Please count how many lines of the data include the word "settings". Give only that number in reply.
______________________________
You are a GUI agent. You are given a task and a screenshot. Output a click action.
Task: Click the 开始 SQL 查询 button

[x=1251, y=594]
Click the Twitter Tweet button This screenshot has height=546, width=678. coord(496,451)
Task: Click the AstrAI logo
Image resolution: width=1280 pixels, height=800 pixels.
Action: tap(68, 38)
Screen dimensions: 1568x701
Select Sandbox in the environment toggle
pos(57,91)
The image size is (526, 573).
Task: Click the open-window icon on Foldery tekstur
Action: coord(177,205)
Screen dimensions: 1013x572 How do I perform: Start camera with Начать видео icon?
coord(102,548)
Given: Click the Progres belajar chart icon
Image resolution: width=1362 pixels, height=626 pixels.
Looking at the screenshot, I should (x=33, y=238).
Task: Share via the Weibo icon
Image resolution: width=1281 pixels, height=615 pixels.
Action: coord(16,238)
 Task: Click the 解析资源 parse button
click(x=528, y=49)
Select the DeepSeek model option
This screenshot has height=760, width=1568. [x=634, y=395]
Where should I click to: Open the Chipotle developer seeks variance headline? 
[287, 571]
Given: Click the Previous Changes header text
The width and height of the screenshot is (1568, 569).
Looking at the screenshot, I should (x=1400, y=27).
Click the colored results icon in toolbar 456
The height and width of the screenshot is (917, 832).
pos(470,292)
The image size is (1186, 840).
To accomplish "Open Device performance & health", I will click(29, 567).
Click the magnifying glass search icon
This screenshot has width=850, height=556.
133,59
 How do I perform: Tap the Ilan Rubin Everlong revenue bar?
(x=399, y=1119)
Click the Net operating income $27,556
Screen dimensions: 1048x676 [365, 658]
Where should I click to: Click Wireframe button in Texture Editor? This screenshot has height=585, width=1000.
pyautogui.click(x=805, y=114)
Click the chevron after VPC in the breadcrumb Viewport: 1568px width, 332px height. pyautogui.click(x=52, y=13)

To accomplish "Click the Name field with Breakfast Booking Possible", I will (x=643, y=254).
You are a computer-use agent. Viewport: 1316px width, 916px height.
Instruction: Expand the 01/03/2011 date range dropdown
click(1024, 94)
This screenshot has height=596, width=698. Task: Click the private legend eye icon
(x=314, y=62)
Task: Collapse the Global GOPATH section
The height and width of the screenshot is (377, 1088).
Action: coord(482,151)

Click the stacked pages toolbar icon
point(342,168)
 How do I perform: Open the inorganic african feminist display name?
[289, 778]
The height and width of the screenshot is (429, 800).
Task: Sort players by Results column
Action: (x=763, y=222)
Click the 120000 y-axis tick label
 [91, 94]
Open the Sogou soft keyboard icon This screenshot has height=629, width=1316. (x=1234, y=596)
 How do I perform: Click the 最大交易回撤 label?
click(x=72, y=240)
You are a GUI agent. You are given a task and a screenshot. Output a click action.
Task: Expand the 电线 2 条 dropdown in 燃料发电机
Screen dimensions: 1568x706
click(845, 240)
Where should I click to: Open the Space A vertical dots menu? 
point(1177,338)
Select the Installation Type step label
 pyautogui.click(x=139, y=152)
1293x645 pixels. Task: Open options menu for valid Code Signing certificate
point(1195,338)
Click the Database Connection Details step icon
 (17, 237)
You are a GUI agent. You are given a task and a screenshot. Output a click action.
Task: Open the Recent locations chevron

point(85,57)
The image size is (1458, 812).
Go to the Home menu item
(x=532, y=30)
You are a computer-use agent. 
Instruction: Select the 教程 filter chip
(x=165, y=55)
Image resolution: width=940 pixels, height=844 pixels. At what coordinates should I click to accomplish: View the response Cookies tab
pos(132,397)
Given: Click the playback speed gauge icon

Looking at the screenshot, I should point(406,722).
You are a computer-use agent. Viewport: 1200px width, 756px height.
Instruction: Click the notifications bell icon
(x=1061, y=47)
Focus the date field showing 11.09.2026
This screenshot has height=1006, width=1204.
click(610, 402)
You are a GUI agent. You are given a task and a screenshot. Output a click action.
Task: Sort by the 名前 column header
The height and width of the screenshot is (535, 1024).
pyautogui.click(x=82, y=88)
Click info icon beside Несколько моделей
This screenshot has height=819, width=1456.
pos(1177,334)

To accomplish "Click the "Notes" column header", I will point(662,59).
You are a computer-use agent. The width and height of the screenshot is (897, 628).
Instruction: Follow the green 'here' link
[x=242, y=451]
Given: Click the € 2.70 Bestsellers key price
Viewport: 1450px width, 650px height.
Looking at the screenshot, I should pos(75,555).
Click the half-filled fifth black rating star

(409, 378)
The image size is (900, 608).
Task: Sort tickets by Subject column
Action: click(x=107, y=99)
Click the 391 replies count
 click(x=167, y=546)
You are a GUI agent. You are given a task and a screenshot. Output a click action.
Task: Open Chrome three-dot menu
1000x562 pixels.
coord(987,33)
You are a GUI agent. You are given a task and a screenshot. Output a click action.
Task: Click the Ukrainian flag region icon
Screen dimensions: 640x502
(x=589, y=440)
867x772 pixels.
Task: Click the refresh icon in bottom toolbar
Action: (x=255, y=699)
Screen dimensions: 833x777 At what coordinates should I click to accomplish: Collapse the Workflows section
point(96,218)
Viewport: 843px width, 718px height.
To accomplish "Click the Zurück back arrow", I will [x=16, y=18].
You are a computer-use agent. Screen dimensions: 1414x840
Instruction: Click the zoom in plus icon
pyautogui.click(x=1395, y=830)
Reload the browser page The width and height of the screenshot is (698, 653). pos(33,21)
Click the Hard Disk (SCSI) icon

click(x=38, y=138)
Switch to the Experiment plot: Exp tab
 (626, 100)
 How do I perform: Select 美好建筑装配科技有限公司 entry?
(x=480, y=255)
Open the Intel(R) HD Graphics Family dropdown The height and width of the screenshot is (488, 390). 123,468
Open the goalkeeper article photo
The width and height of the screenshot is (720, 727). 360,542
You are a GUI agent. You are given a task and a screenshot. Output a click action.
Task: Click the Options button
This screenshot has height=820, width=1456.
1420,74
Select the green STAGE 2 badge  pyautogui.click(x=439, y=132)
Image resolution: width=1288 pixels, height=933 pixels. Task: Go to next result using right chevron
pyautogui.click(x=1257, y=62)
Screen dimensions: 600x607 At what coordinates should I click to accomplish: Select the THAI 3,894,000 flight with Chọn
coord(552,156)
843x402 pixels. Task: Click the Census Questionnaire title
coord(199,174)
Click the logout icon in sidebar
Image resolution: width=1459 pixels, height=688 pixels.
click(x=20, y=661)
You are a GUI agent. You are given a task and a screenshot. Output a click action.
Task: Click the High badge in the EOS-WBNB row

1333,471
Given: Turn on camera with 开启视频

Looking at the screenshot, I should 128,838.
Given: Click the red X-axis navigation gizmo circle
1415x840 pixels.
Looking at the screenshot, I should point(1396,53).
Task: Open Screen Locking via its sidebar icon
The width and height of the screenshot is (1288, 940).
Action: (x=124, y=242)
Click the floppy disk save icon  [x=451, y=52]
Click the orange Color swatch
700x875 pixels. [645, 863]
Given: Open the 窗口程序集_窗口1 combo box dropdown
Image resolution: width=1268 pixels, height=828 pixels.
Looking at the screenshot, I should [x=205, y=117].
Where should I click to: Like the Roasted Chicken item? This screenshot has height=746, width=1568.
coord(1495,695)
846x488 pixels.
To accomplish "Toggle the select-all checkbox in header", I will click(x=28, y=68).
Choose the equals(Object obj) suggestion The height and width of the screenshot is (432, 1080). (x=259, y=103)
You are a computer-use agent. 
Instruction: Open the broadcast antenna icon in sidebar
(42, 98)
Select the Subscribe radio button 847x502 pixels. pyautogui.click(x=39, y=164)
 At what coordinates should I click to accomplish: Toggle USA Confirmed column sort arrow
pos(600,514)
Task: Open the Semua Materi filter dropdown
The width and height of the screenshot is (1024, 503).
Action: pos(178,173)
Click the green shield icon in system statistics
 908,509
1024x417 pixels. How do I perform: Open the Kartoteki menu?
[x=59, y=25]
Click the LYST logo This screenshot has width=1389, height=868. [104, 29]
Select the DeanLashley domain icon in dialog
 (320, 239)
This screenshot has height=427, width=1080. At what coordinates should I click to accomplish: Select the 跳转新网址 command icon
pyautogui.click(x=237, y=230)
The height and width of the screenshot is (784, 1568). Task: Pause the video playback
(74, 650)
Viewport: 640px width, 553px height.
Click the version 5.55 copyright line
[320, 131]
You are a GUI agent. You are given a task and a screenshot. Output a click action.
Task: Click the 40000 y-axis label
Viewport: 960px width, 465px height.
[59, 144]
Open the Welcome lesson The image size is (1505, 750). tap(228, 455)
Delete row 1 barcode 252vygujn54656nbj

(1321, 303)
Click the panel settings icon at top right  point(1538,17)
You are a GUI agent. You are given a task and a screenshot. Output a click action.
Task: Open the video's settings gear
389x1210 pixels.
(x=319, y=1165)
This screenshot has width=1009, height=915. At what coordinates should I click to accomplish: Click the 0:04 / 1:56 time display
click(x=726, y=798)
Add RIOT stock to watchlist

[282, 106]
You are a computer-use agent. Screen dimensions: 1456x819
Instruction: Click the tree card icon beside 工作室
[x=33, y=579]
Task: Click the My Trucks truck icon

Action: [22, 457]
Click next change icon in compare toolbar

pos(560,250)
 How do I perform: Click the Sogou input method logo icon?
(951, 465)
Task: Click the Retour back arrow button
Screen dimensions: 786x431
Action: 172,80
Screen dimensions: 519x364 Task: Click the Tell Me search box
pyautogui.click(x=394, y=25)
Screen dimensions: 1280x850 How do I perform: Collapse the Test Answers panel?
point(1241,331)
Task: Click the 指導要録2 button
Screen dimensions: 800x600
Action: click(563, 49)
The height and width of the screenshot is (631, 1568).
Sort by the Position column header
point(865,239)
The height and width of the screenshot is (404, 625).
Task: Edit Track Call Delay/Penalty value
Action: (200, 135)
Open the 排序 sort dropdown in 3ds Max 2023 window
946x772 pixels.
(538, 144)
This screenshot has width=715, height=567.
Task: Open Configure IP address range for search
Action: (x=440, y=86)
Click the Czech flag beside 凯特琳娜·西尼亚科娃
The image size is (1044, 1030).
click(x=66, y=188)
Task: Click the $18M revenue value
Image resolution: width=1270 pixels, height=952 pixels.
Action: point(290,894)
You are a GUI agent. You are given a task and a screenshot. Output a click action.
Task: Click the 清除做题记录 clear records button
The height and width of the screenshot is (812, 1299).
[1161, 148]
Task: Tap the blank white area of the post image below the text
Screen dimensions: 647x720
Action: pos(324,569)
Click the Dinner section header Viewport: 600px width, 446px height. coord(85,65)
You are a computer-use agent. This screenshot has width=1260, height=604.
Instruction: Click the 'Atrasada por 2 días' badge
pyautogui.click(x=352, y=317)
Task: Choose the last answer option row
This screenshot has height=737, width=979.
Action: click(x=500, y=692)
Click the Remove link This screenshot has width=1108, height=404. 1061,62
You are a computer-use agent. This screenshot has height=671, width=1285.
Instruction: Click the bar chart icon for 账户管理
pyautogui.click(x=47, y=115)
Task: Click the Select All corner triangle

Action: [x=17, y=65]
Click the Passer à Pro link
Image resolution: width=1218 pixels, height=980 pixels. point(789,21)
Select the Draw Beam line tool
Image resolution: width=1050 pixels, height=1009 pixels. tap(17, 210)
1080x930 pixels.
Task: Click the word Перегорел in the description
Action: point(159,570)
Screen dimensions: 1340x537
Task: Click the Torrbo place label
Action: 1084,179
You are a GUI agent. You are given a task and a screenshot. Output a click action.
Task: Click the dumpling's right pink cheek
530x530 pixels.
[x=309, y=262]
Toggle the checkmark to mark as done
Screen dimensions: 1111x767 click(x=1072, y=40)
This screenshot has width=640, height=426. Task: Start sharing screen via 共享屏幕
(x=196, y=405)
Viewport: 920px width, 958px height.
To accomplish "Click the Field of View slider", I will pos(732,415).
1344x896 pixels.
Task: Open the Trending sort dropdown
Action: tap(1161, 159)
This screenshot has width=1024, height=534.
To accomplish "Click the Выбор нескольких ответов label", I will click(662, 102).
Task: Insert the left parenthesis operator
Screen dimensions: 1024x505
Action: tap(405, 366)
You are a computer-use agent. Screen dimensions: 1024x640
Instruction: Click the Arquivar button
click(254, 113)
______________________________
### Reply to the task
2